En prévision de possibles troubles, le gouvernement central a déjà pris les devants. Dans ce que l'on appelle pudiquement des «mesures régulatoires», il a fait décréter le couvre-feu de trois jours à partir de ce vendredi et une interdiction stricte de circuler dans les régions du nord-ouest dont le chef-lieu est Bamenda et dans le sud-ouest qui abrite Buéa. La crise depuis onze mois dans ces deux fiefs anglophones semble près d'entrer dans une phase qui sème la psychose

Une auto-proclamation dans la psychose

Ce dimanche, dans ces deux régions anglophones en crise latente depuis onze mois avec le pouvoir central à Yaoundé, des séparatistes ont prévu de proclamer, au moins symboliquement, l'indépendance de ce qui devrait être baptisé «l'Ouest-Cameroun».

Agitée comme épouvantail face à la sourde oreille du pouvoir de Yaoundé, cette auto-proclamation d'indépendance a été, semble-t-il, savamment orchestrée. Les sécessionnistes ont déjà prévu un hymne national, des couleurs pour un drapeau, un passeport et une carte d'identité, une monnaie pour la substituer au franc CFA en vigueur, et ont déjà gribouillé une ébauche de constitution.

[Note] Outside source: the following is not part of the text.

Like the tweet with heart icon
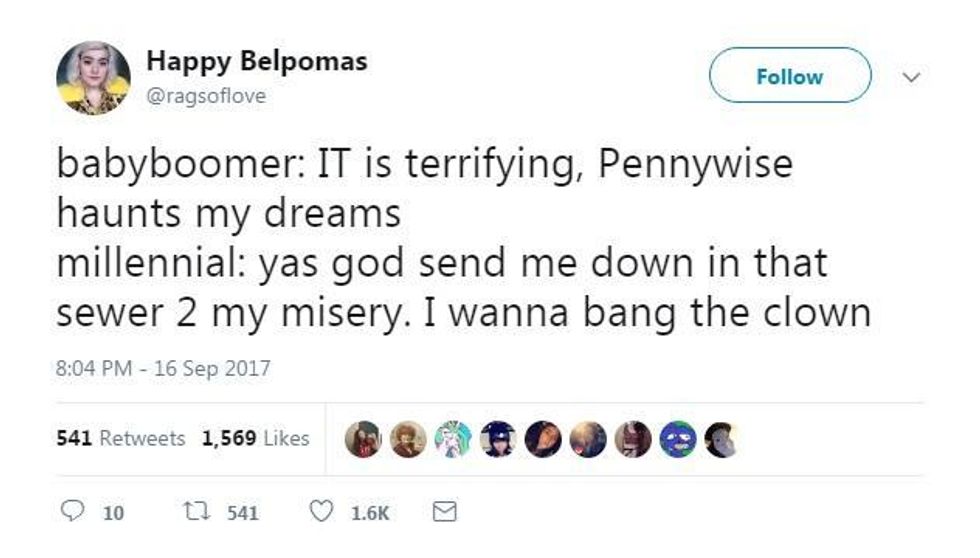Screen dimensions: 980x558 click(x=321, y=512)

Fin septembre, après un décret du président Paul Biya qui acté la libération d'une partie des prisonniers anglophones, des milliers de manifestants ont bravé l'interdiction et pris d'assaut les rues des régions nord-ouest et sud-ouest pour réclamer la libération du reste des prisonniers et proclamer les velléités d'indépendance.

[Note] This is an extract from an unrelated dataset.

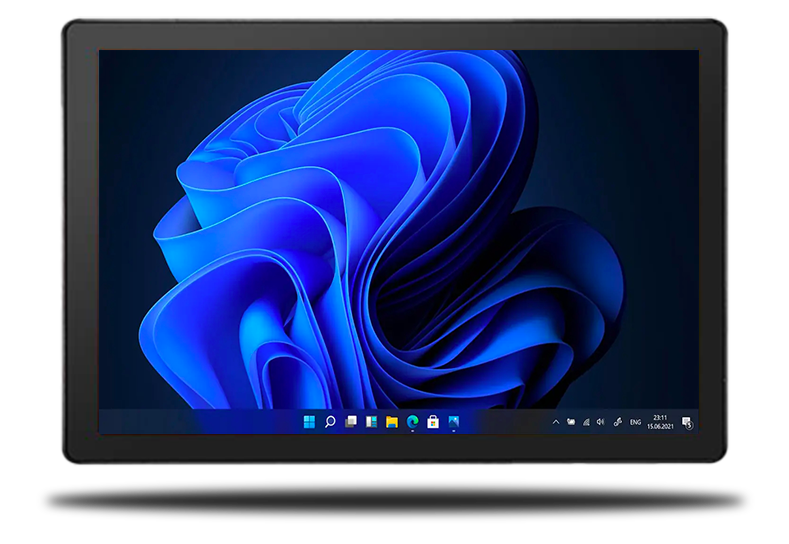Open the notification center icon
789x544 pixels.
[x=686, y=422]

Le contexte n'en est pas moins électrique. Rien que pour le mois de septembre, trois bombes artisanales ont explosé à Bamenda et une autre s'est déclenchée dans la région du nord-ouest. La découverte d'une cache d'armes en août, qui aurait été destinée à servir un projet sécessionniste, a conforté les autorités dans leur urgence d'agir.

La police camerounaise a déjà procédé à des arrestations de personnes soupçonnées de complicité dans cette conspiration contre l'Etat. Un important dispositif de sécurité a été déployée autour des villes anglophones. La psychose qui s'installe a poussé leurs habitants à se déplacer massivement dans la partie francophone pour fuir les violences qui pourraient éclater pendant le week-end sur fond de rumeurs de coupure d'Internet.

Dans l'attente des décisions de Paul Biya pour en finir avec la crise
Pourtant, au niveau politique, pouvoir comme opposition tentent de temporiser à l'approche de la date fatidique. John Fru Ndi, le leader anglophone du Social Democratic Front (SDF, opposition) s'est dit opposé à la sécession au Cameroun. Dans son sillage, les opposants, même des leaders de la contestation anglophone, se sont précipités pour condamner l'auto-proclamation au risque de se voir accuser d'attiser les braises. Tous cautionnent par contre l'idée du retour au fédéralisme.

En face, silence radio au Palais de l'Unité où l'on est dans l'attente de l'annonce de mesures fortes pour répondre aux revendications de ces parties rebelles du pays. Ces doléances se résument à plus de considération pour les régions anglophones qui attendent le lancement de projet de développement.

Mais à l'approche de la présidentielle de 2018, l'extinction de ce foyer de sanction est plus que nécessaire. Les contestataires n'en démordent pas et la crise s'enlise devant les inquiétudes de voir le Cameroun morcelé. Ce dimanche pourrait être l'étincelle qui allumerait le brasier.